MySQL Bugs: #23911: BETWEEN could be optimized as IN for constants

Bug #23911	BETWEEN could be optimized as IN for constants
Submitted:	3 Nov 2006 2:40	Modified:	28 Nov 2006 17:32
Reporter:	Peter Brodersen (Candidate Quality Contributor)	Email Updates:
Status:	Verified	Impact on me:	None
Category:	MySQL Server: Optimizer	Severity:	S4 (Feature request)
Version:	5.0.26-Debian_0.dotdeb.1-log	OS:	Linux (Linux)
Assigned to:		CPU Architecture:	Any
Tags:	qc

Description:
Currently BETWEEN is handled slightly different than a complete IN()-list.

But when the list is compared to an integer (field or constant) it could be an optimization to internally create a complete list of possible values.

How to repeat:
Create a table with two integer fields (a and b).
Create a key on (a,b).
Insert all possible values of (1..1000),(1..1000); one million rows in total.

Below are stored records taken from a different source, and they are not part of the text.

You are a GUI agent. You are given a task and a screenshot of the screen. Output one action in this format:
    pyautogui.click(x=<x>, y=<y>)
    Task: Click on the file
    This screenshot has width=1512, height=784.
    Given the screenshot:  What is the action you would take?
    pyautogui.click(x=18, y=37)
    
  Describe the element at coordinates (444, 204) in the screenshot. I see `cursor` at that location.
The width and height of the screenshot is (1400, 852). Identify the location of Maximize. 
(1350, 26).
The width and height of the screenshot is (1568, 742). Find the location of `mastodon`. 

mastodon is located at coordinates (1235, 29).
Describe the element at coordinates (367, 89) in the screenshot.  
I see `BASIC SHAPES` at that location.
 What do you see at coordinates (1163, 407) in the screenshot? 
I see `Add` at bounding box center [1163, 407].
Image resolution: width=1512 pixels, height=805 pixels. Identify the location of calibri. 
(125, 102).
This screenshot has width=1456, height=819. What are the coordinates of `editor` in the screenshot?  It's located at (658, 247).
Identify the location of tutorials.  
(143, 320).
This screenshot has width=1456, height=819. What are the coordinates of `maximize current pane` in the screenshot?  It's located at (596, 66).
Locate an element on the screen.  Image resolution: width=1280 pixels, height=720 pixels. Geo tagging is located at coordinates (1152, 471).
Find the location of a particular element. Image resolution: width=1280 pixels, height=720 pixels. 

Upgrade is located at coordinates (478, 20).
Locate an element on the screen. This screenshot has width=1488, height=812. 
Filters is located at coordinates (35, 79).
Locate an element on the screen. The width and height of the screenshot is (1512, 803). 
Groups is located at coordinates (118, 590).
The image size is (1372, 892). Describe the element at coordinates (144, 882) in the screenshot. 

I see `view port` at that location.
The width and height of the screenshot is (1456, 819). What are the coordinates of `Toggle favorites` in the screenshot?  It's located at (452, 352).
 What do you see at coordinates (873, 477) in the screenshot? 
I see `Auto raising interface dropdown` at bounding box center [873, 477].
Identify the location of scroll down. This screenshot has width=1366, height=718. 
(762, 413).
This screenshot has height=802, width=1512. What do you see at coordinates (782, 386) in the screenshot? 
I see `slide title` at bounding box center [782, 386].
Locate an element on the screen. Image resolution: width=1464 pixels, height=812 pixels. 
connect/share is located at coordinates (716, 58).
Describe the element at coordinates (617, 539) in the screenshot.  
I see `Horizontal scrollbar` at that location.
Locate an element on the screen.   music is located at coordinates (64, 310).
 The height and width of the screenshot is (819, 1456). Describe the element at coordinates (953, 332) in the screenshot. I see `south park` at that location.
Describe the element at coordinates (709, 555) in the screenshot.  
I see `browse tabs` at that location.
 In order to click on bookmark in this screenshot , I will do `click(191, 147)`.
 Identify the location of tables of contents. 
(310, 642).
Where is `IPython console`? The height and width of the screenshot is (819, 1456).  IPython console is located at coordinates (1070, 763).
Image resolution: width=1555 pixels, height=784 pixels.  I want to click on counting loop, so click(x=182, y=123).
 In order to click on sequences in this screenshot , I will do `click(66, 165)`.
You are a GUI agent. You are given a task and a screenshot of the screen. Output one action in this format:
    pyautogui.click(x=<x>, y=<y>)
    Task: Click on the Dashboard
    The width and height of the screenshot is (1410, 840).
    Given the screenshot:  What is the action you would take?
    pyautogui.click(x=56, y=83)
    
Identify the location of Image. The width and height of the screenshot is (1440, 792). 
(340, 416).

mysql> EXPLAIN SELECT * FROM qt WHERE a BETWEEN 15 AND 17 AND b BETWEEN 80 AND 84\G
*************************** 1. row ***************************
           id: 1
  select_type: SIMPLE
        table: qt
         type: range
possible_keys: a
          key: a
      key_len: 10
          ref: NULL
         rows: 2037
        Extra: Using where; Using index
1 row in set (0.01 sec)

mysql> EXPLAIN SELECT * FROM qt WHERE a IN (15,16,17) AND b BETWEEN 80 AND 84\G
*************************** 1. row ***************************
           id: 1
  select_type: SIMPLE
        table: qt
         type: range
possible_keys: a
          key: a
      key_len: 10
          ref: NULL
         rows: 15
        Extra: Using where; Using index
1 row in set (0.01 sec)

As a is an integer the complete list could easily be generated as an optimization.

Another example:

mysql> SELECT BENCHMARK(1000,(SELECT COUNT(RAND()) FROM qt WHERE a BETWEEN 15 AND 17 AND b BETWEEN 80 AND 84));
..
1 row in set (12.54 sec)

mysql> SELECT BENCHMARK(1000,(SELECT COUNT(RAND()) FROM qt WHERE a IN(15,16,17) AND b BETWEEN 80 AND 84));
..
1 row in set (0.30 sec)

Suggested fix:
If feasible the mysql server should internally convert BETWEEN (and "a >= x AND a <= y" which behaves the same way as BETWEEN) to complete lists when the compared value is an integer.

There might be a distance limit for when the conversion might no longer be adequate. Furthermore I have no idea whether the overhead of that rewriting would be too costly.

Thank you for a problem report. Looks like a reasonable Optimizer feature request to me.